Under sterile conditions 138 fresh OC specimens were harvested and retrieved from 23 primary total knee arthroplasties (TKAs). Sixty-nine OC fragments were used as controls and 69 OC fragments were dropped onto the operating room floor. Each specimen was incubated for aerobic and anaerobic growth, and the number of colony-forming units (CFU) per gram was calculated.

Results

Contamination rates (positive cultures) for the control and dropped groups were 29% (n=20/69) and 42% (n=29/69), respectively. The most common organisms identified were Staphylococcus aureus (40%) in the control group and S. epidermidis (24.1%) and Bacillus species (20.7%) in the dropped group. The contamination level (CFU/g) for both groups was very low. Although, the dropped group has higher level of contamination compared to the control group. The median and range of the CFU/g of the contaminated specimens in the dropped and control group were 27 [1–120] and 3 [1–15] CFU/g, respectively.

Conclusion

A relatively high rate of OC autograft contamination can be expected during harvesting and preparation (29%) or after accidentally dropping a specimen (42%).

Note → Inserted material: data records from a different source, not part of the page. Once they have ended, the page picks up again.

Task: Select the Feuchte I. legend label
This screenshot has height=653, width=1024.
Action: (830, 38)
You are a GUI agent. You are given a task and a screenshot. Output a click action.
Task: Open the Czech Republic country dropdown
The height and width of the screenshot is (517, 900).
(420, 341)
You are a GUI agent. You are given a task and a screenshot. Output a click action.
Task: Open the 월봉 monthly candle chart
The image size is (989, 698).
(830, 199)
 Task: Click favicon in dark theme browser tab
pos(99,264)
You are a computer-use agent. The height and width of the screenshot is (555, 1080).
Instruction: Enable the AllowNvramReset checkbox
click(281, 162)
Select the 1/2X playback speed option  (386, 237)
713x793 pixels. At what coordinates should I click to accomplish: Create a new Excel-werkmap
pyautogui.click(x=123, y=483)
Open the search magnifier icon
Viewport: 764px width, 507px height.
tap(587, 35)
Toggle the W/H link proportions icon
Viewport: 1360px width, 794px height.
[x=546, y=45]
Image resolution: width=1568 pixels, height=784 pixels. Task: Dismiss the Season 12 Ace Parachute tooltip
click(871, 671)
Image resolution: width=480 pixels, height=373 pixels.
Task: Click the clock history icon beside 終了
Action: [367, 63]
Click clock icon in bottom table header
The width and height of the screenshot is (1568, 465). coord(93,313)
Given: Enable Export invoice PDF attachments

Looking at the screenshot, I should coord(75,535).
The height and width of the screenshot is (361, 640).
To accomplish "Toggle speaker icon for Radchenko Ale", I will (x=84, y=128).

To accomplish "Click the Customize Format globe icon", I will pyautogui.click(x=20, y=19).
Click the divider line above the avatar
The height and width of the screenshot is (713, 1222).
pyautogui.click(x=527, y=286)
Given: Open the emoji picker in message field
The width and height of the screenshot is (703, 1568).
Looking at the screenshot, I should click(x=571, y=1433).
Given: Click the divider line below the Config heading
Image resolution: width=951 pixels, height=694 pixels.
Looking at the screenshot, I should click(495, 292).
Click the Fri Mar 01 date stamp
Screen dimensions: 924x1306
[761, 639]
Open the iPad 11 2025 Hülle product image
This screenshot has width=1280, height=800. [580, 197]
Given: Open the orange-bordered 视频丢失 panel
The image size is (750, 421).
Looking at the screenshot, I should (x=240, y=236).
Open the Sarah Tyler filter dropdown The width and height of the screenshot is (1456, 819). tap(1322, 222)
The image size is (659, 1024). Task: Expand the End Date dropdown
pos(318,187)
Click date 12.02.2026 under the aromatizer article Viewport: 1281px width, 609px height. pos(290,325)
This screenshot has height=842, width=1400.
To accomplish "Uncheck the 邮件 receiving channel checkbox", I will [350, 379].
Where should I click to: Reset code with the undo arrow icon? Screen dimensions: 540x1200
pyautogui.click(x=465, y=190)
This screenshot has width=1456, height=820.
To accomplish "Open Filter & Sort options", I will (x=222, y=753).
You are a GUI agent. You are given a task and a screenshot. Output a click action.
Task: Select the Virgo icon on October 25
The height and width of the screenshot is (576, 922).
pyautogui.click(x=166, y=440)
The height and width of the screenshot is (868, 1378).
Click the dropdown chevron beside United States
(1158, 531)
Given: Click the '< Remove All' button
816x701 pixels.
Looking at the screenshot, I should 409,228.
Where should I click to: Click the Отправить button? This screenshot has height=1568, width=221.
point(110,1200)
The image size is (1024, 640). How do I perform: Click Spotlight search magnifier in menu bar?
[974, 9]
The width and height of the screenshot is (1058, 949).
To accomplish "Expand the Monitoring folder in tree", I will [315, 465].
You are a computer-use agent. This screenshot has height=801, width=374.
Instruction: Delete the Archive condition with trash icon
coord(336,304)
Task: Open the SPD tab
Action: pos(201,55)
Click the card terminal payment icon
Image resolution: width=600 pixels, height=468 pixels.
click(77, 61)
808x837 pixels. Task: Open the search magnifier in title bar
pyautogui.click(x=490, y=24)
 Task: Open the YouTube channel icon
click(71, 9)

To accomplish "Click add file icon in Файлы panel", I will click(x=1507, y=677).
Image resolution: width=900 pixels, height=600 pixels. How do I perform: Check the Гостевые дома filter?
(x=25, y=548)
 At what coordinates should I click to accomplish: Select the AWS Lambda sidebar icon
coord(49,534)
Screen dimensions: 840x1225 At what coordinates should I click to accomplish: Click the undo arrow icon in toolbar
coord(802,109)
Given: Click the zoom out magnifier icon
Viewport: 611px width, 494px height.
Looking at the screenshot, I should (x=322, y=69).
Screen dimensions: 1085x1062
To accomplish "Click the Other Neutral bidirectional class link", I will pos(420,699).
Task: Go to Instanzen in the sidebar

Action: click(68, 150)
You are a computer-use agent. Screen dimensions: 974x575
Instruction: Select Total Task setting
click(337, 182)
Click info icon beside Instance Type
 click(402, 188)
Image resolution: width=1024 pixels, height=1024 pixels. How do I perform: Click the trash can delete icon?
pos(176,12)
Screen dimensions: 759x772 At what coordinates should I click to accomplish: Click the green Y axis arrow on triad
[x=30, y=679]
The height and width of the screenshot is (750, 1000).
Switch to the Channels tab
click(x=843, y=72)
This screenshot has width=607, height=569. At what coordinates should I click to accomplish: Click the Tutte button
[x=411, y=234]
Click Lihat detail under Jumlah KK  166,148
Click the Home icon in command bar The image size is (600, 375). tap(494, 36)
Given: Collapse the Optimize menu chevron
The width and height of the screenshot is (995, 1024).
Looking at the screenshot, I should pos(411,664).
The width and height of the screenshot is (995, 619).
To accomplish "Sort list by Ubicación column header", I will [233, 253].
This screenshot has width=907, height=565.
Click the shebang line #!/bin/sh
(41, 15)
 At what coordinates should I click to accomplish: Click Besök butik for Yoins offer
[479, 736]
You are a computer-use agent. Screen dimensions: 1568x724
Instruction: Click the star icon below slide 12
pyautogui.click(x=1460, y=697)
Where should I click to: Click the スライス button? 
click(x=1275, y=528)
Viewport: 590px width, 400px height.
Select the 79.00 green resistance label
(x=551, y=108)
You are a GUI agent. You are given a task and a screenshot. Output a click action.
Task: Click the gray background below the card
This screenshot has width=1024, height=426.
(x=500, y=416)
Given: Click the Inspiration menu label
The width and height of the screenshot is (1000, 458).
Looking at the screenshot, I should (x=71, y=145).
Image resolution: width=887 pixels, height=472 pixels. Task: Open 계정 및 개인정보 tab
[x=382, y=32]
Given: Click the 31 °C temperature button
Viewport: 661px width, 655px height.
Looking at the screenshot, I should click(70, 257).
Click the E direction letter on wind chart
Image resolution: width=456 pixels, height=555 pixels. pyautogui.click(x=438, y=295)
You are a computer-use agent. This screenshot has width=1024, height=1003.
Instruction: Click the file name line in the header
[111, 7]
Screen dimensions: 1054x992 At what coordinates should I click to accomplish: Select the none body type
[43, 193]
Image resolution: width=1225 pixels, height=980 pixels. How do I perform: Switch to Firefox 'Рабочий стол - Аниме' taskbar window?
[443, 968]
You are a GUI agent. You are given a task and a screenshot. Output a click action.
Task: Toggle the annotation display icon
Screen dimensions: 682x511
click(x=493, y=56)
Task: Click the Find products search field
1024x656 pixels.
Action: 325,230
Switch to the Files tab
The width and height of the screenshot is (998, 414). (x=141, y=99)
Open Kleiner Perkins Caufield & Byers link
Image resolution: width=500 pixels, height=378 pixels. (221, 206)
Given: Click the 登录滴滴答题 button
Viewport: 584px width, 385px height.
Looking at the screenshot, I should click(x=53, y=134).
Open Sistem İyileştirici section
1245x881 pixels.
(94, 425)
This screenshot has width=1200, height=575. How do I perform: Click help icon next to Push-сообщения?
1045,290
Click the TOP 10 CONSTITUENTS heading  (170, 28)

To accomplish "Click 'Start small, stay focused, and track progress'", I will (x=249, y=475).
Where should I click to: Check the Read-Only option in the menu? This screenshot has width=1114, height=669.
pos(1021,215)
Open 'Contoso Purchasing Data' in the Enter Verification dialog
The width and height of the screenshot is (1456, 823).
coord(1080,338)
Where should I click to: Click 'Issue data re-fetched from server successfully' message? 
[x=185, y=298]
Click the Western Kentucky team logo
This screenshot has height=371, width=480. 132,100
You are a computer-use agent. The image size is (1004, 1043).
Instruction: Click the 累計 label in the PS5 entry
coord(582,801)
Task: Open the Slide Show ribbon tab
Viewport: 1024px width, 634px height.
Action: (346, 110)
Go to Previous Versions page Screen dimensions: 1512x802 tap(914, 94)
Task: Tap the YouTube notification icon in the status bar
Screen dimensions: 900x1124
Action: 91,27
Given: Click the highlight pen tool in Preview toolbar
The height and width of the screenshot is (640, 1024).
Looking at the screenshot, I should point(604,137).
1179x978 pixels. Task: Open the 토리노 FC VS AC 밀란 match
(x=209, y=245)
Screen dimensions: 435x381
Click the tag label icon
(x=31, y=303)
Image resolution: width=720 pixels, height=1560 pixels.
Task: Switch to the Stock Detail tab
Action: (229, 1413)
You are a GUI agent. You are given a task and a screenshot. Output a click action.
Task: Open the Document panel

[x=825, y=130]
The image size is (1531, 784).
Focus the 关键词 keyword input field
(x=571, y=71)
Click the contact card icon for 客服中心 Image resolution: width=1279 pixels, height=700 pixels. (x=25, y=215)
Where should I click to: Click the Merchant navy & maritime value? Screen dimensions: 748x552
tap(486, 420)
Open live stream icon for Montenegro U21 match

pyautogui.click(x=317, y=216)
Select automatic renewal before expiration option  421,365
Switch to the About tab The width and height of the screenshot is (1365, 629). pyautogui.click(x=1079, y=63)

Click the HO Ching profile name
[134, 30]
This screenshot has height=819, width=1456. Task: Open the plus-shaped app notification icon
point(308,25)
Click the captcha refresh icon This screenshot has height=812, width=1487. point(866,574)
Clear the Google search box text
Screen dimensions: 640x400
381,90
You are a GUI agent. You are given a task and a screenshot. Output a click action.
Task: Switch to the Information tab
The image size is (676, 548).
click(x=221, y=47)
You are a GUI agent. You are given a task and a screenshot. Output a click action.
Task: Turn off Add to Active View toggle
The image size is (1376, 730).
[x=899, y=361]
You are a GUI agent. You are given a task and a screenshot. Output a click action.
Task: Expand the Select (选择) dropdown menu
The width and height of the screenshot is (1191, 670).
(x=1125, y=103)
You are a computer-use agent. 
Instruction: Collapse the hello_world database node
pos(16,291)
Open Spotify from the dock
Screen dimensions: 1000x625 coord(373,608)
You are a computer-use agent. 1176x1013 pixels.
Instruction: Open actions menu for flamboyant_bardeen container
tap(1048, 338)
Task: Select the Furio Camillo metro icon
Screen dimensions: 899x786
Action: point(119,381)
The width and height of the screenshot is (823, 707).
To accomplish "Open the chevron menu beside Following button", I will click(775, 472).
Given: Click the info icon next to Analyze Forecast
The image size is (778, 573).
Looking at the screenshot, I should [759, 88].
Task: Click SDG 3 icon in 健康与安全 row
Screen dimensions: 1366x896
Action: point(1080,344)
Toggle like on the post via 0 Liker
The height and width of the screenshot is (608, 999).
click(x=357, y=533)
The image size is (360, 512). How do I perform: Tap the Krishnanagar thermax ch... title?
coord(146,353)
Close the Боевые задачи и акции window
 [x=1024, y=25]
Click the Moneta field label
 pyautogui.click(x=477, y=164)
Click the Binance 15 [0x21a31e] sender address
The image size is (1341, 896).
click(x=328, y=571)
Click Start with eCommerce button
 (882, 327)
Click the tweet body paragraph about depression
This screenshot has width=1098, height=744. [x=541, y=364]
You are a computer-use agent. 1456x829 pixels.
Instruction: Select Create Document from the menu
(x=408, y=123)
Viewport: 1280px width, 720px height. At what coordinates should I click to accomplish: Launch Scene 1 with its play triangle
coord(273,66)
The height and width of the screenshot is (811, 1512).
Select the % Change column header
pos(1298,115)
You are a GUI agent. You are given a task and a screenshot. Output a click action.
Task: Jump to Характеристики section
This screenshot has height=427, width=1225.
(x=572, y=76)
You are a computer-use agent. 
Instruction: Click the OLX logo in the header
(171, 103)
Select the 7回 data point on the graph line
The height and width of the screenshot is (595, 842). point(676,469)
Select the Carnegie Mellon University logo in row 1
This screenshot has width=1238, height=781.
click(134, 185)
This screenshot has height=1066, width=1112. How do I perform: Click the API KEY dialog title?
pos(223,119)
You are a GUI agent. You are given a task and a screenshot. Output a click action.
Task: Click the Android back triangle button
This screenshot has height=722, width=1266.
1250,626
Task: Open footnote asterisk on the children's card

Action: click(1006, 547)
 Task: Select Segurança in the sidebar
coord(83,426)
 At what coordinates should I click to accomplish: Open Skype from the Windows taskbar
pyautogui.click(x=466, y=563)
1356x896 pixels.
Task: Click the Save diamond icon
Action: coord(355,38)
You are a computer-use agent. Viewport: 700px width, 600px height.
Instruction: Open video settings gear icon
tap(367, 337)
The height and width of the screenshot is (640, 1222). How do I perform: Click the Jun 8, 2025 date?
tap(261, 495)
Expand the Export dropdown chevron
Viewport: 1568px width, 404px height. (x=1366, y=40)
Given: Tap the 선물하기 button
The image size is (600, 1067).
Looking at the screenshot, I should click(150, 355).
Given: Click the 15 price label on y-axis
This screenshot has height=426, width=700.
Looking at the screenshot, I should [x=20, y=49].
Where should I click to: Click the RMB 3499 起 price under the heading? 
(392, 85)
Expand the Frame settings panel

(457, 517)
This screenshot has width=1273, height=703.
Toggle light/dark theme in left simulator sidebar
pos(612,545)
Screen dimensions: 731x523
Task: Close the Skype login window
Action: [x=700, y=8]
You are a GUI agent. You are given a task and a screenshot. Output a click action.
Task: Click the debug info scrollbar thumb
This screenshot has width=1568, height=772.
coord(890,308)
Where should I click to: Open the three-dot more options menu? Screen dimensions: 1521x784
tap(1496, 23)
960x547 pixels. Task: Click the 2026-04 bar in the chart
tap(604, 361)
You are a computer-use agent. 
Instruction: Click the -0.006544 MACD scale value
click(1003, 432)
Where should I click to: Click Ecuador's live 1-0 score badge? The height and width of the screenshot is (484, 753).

Although the types of organisms isolated differed between specimens contaminated during harvesting and preparation and dropped specimens, quantification of autograft contamination level revealed a very low CFU/g in either case.

CLINICAL RELEVANCE
Intraoperative autograft contamination carries a very low risk of infection because their level of contamination (in CFU) is low. Therefore, saving and reimplantation of grafts with a known contamination incident after proper decontamination is highly recommended over discarding them or using an allograft. Routine decontamination of all autografts before implantation and optimizing the operating room environment will further minimize the risk of surgical site infection.